EXERCISE INSTRUCTIONS> Copy out the material word for word, beginning at the line that contains "Viewport: 1088px width, 535px height." and stopping after its final line.

DATASET>
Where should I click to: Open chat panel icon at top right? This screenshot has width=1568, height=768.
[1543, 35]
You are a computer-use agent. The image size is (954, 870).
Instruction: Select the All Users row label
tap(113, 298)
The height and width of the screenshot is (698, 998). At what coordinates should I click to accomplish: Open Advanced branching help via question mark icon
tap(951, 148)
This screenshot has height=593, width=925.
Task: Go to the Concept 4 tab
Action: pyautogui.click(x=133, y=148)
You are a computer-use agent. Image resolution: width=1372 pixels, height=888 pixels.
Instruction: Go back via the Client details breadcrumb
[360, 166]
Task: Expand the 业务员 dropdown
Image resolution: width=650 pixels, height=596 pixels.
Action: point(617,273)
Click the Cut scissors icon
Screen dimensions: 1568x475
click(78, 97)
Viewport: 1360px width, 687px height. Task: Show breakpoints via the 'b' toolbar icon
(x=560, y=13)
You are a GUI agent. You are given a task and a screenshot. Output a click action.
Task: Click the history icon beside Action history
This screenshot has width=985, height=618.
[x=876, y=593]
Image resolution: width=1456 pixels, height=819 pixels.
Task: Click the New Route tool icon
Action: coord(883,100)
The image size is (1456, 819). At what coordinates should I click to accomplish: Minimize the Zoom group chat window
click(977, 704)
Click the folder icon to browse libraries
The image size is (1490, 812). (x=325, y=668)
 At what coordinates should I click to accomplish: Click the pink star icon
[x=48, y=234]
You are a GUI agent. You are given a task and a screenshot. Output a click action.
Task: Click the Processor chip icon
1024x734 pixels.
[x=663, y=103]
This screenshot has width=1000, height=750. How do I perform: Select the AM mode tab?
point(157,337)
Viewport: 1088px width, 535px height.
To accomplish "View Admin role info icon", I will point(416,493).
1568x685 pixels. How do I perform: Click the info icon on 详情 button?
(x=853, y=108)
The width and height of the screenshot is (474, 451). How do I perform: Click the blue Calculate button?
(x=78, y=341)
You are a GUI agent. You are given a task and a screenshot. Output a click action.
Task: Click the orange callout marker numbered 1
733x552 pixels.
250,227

RESULT OF THE EXERCISE>
Viewport: 1088px width, 535px height.
To accomplish "View Admin role info icon", I will point(416,493).
1568x685 pixels. How do I perform: Click the info icon on 详情 button?
(x=853, y=108)
The width and height of the screenshot is (474, 451). How do I perform: Click the blue Calculate button?
(x=78, y=341)
You are a GUI agent. You are given a task and a screenshot. Output a click action.
Task: Click the orange callout marker numbered 1
733x552 pixels.
250,227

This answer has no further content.